In an organism there are cells which can divide forever with out being liable to the aging process. They are the hematopoietic stem cells, activated lymphocytes, basal cells of a epidermis, male and female reproductive cells. The initial length of the telomeres are re-established in these cells with a help of the enzyme- telomerase. Such cells are peculiar in their ability to under go endless cell divisions. In other words, the elongation ( re-establishment) of the repeating telomere fragments (TTAGGG nucleotides) of DNA with an active telomerase elides the limitations in the number of cell divisions and such cells become immortal. This phenomenon is called immortality.

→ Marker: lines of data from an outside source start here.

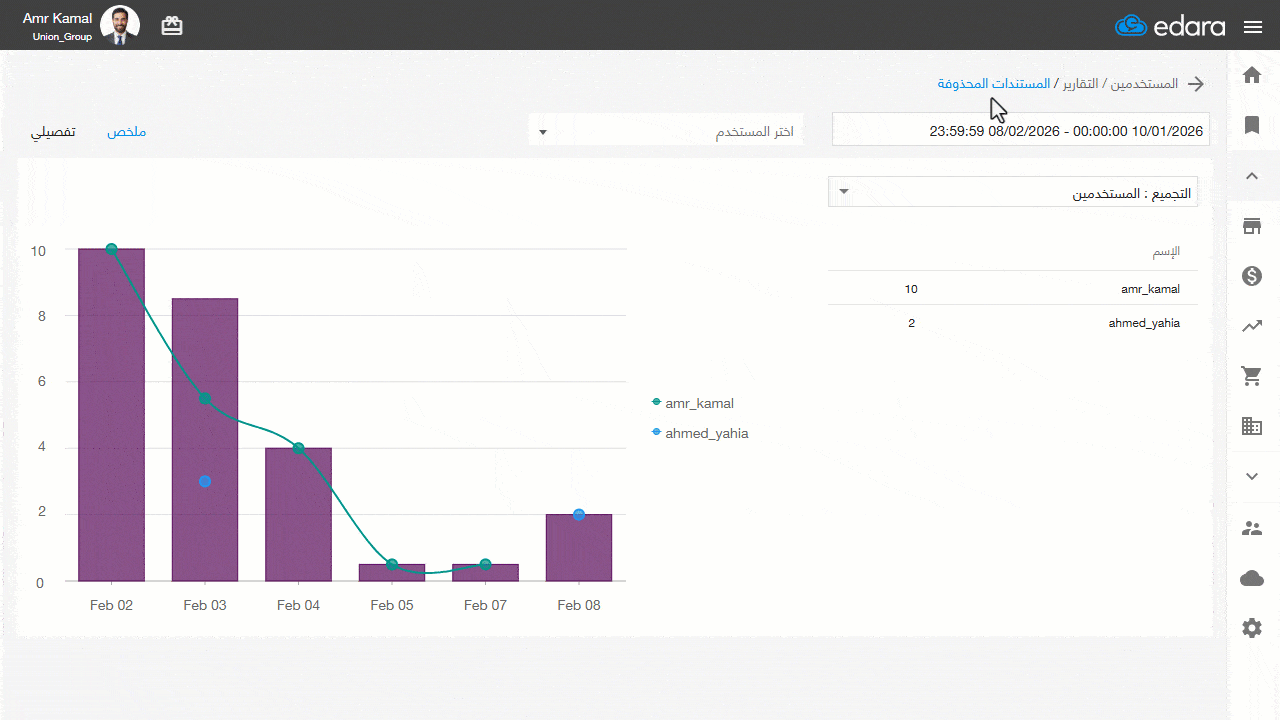This screenshot has height=720, width=1280.
Task: Toggle amr_kamal series in chart legend
Action: (699, 403)
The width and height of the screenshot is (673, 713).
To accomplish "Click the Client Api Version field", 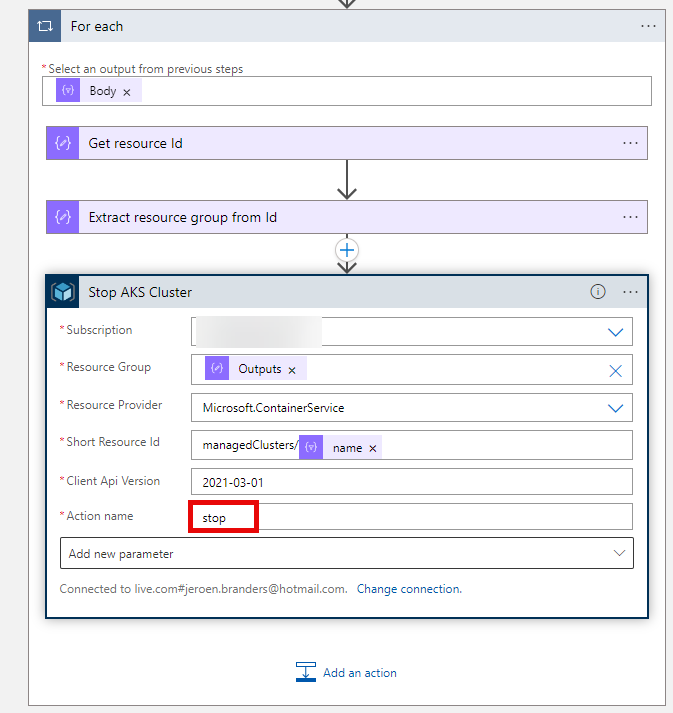I will [x=411, y=482].
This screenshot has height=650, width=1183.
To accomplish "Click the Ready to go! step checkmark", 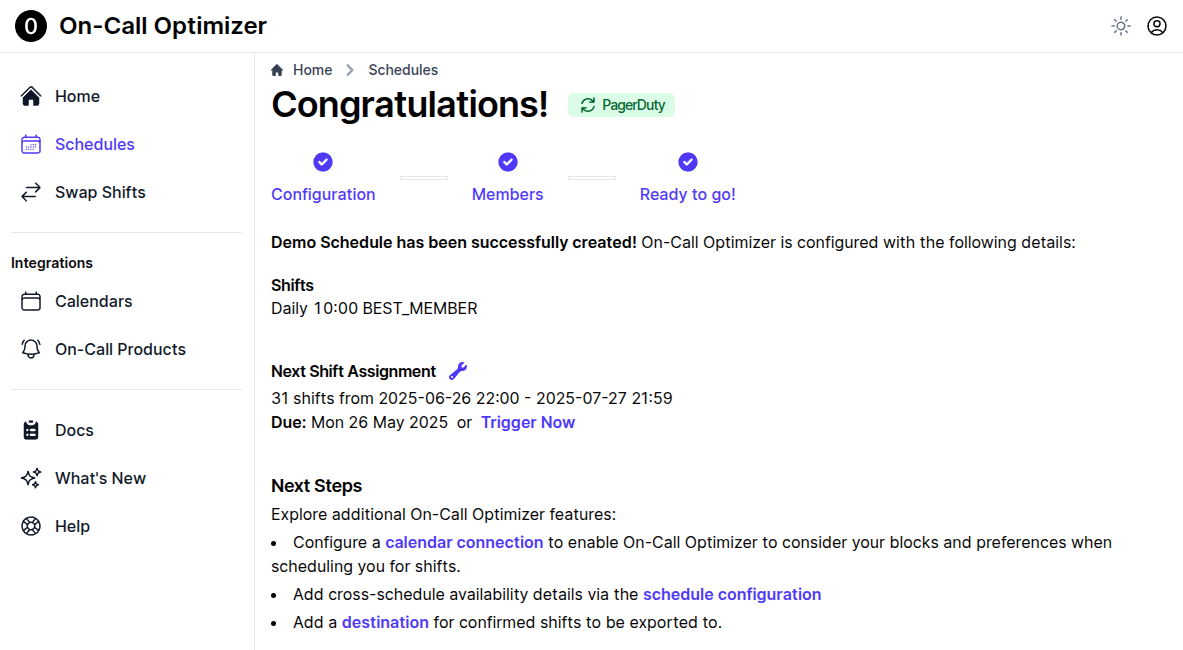I will click(688, 162).

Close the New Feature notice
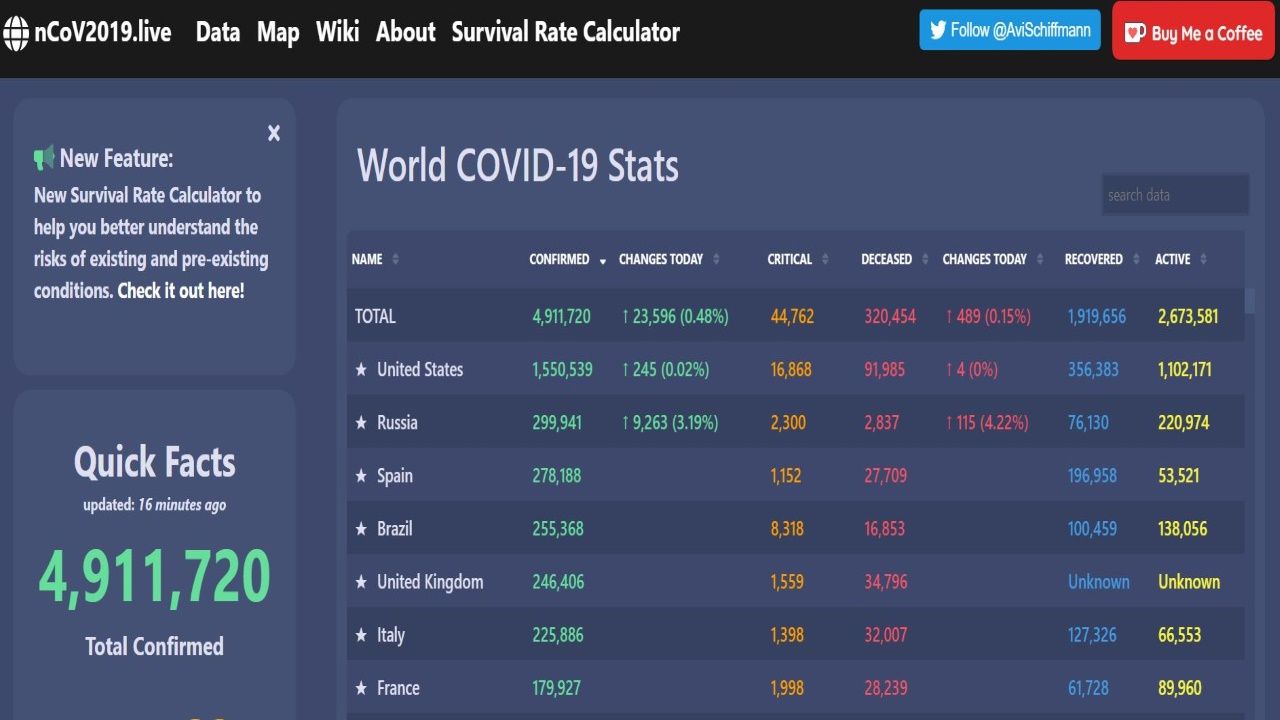pyautogui.click(x=274, y=133)
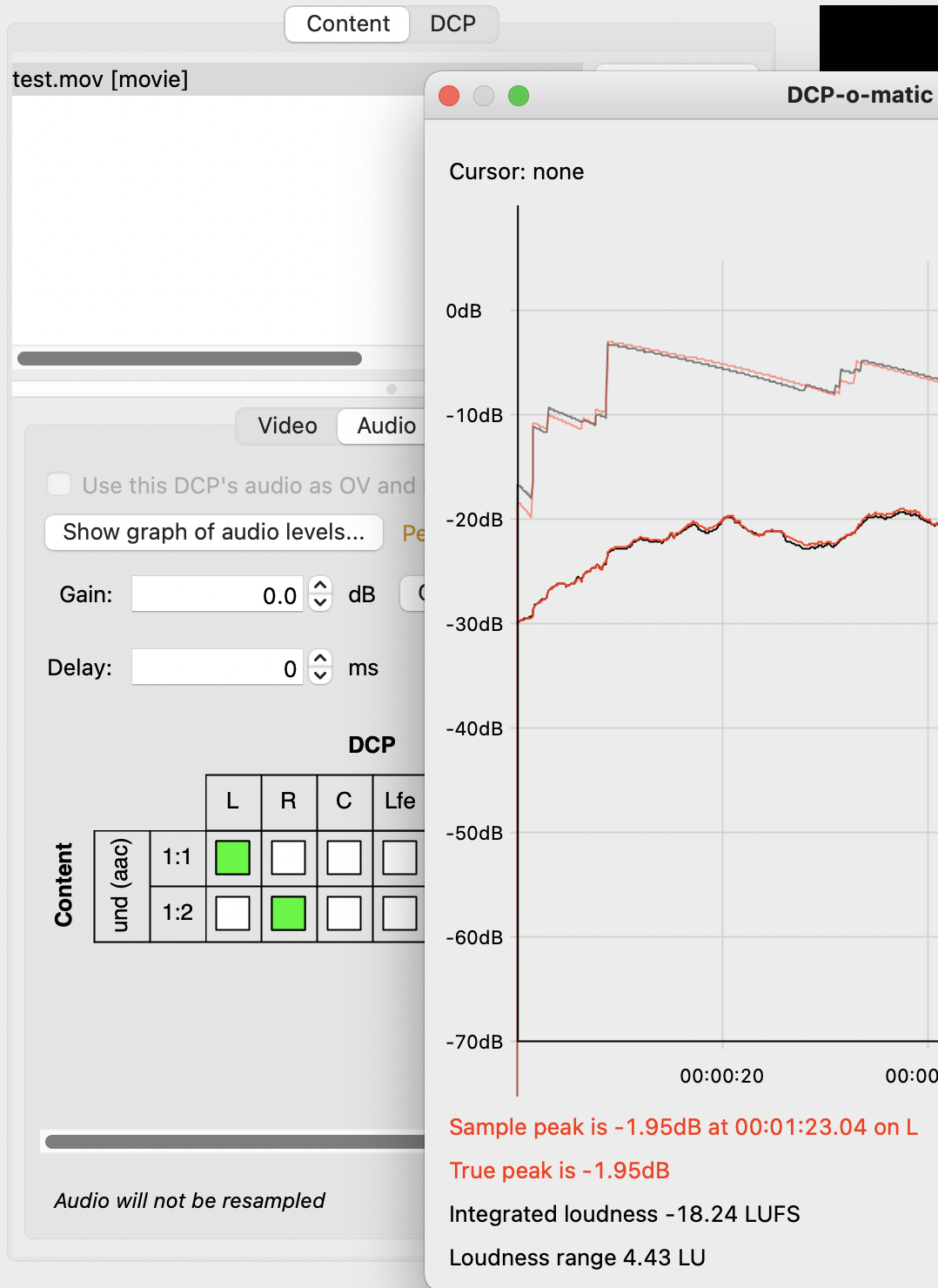Toggle 1:1 to L channel mapping cell
This screenshot has width=938, height=1288.
(x=232, y=857)
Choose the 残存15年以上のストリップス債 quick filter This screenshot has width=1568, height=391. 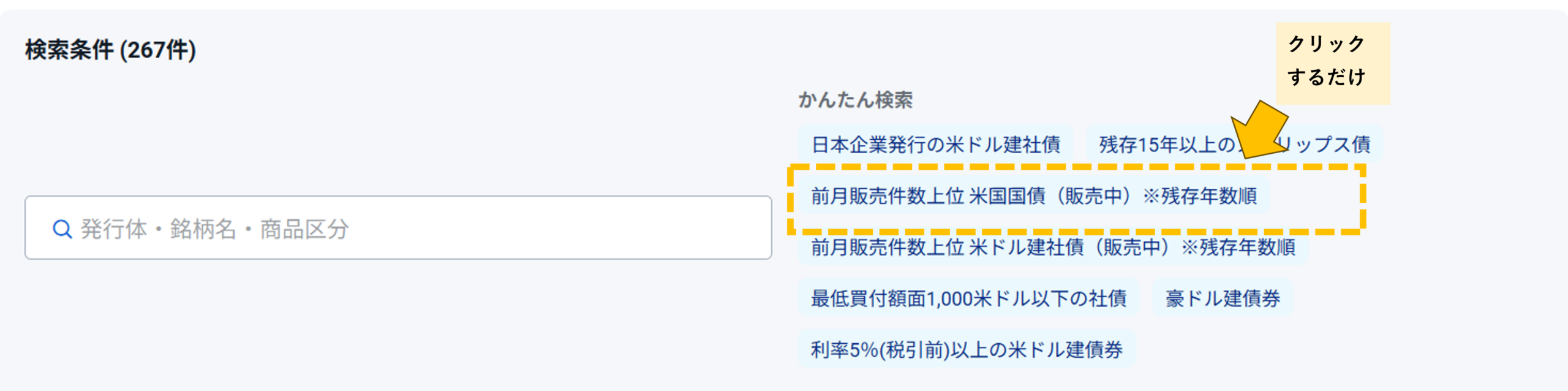[1234, 145]
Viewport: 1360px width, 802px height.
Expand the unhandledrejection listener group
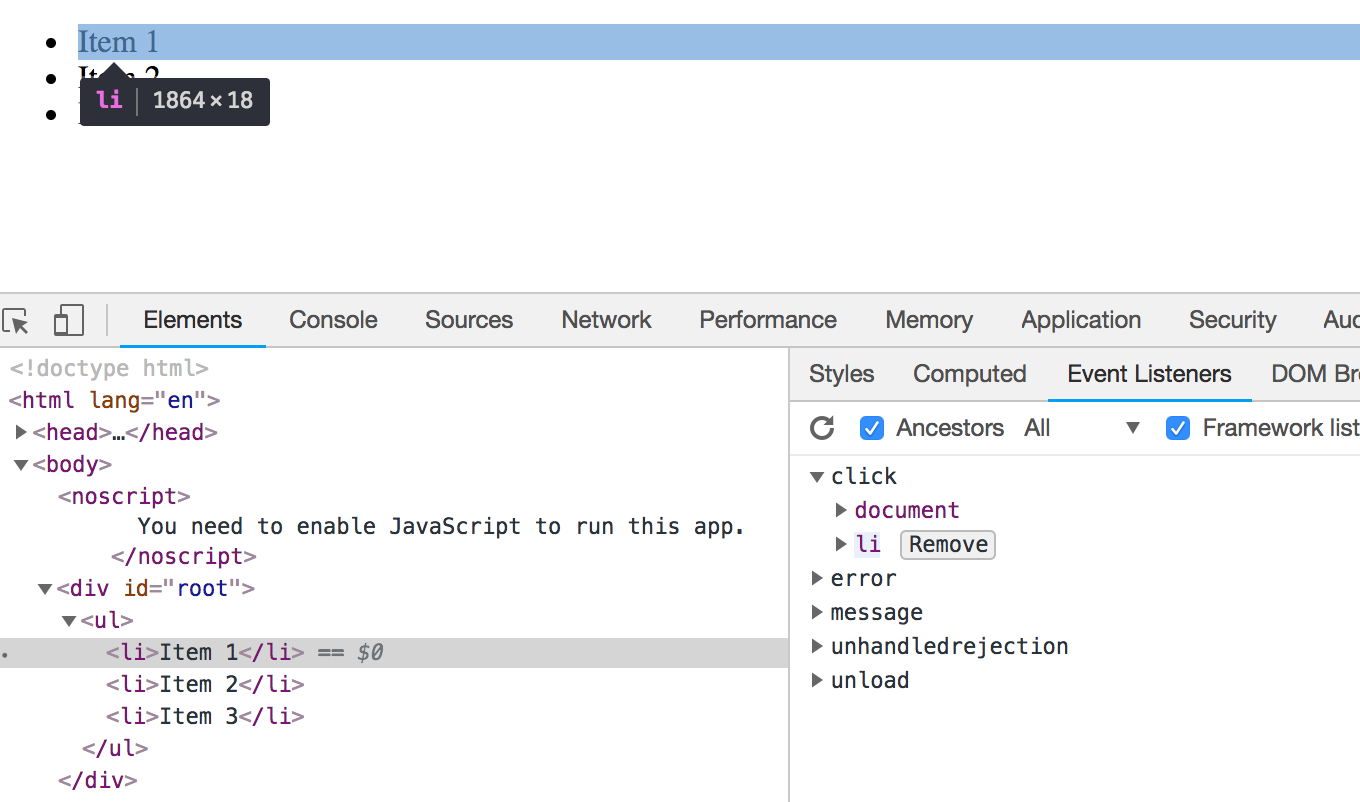tap(817, 646)
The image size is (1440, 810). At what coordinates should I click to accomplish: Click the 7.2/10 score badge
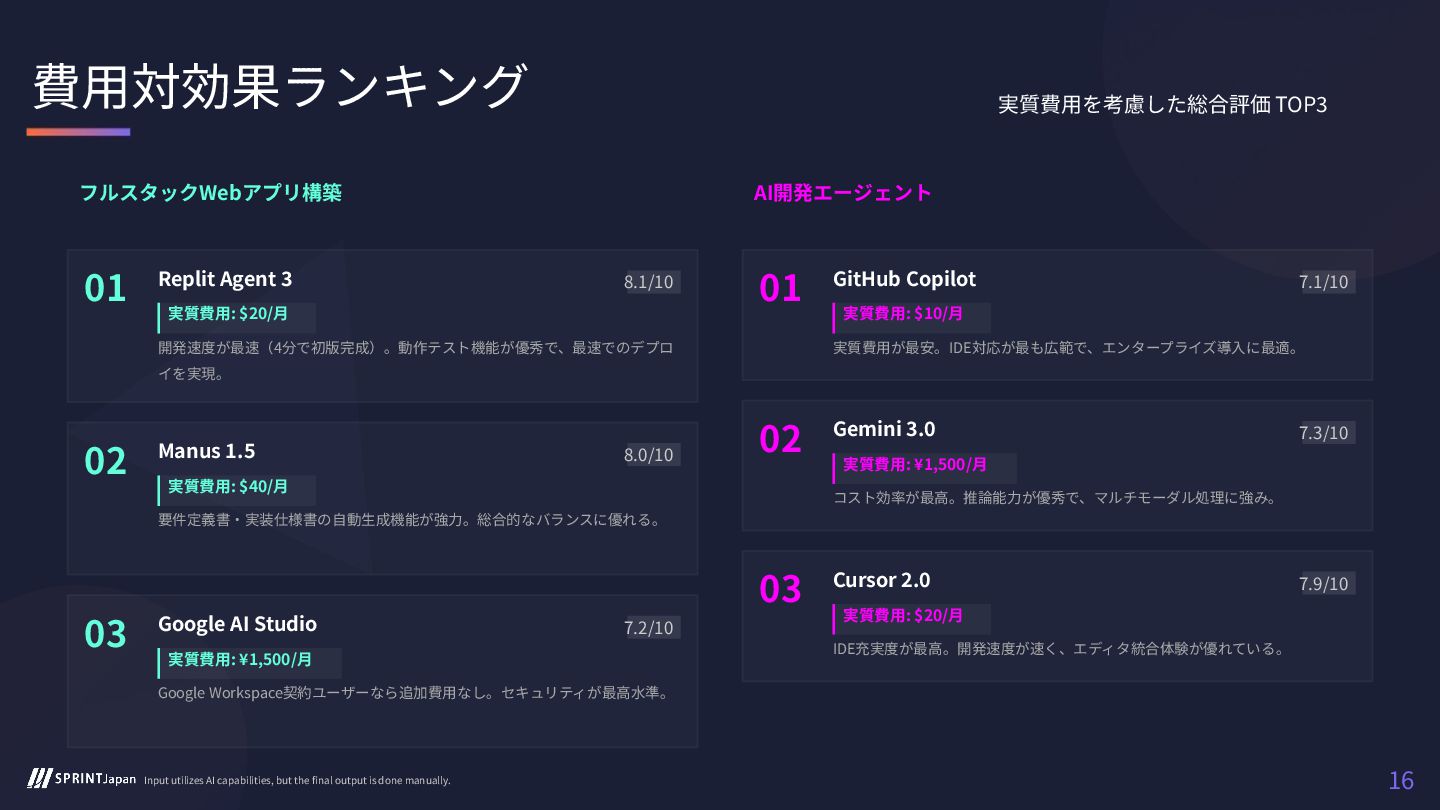[650, 628]
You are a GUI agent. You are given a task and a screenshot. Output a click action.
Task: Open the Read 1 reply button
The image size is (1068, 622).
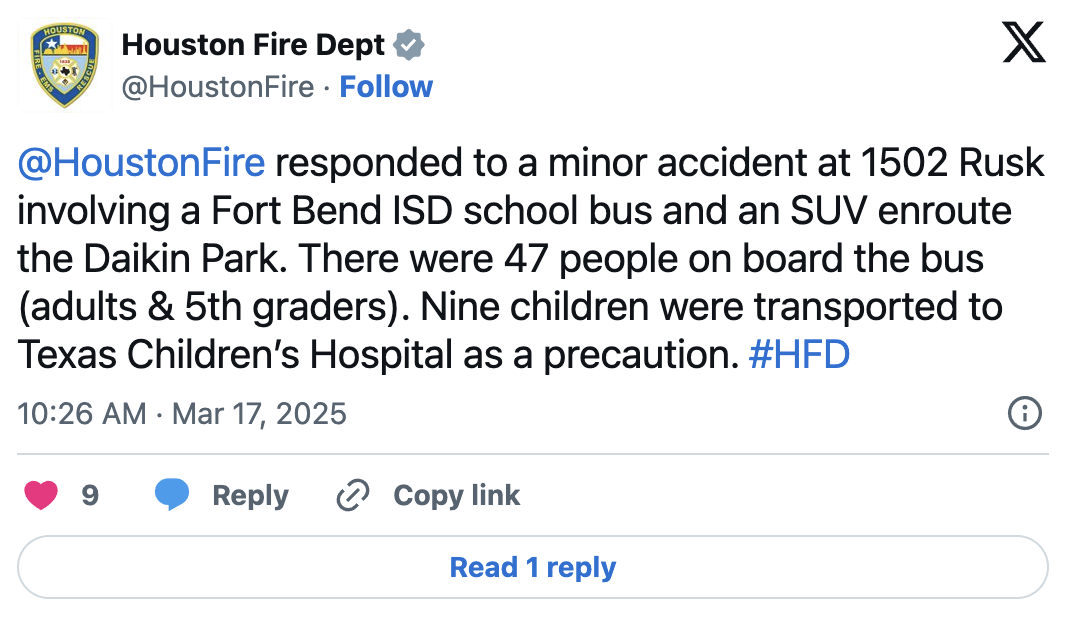533,567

The limitations in the number of cell divisions is revoked in the malignant neoplasm as well, due to the activation of the telomerase genes, and thus such cells are also accessed to immortality. The active telomerase in alliance with suppressed apoptosis in cancer cells results into a tragical consequence for an organism, i.e. it dies away from an uncontrollable growth of the malignant tumor cells.
The enzyme – telomerase consisting of a protein part and RNA was discovered by Grader and Blackber in 1985. In a human being the hTERT (Homo sapiens telomerase reverse transcriptase) is constructed as an unreplicated 3′- end telomere of a DNA with short fragments of TTAGGG successions. The main function of the telomere is to protect the distal parts of the chromosomes from a degradation and sticking up during the cell division. The length of the telomere differs from 5 to 15 thousand pairs of bases (-OH). Namely the 3′- OH ends of the maternal chromosomes are identified by the telomerase which build up the maternal chain in hundreds of reiteratives, utilizing these 3′-OH ends as primers and RNA, a component of enzyme, as a matrix. In this way formed, the lengthy single-chained ends, in turn, serve as matrices for the synthesis of daughter chains according to the well known replicating mechanism.
Fig. 11. Re-establishment of telomerewith the help of telomerase
Today many research works to inhibit telomerase activities of the tumor cells are being carried out. By solving this hard but well accessible problem will enable to prolong considerably the life span of oncological patients.
The human intellectuals on one hand, have created thousand substances which may cause cancers, and on the other hand, have discovered many mechanisms of cancer growth. Such deep knowledge of interaction between the immune system and the cancers allows us, today, to choose an optimum methods of cancer treatment and essentially prolong or even save the lives of many of these hapless patients.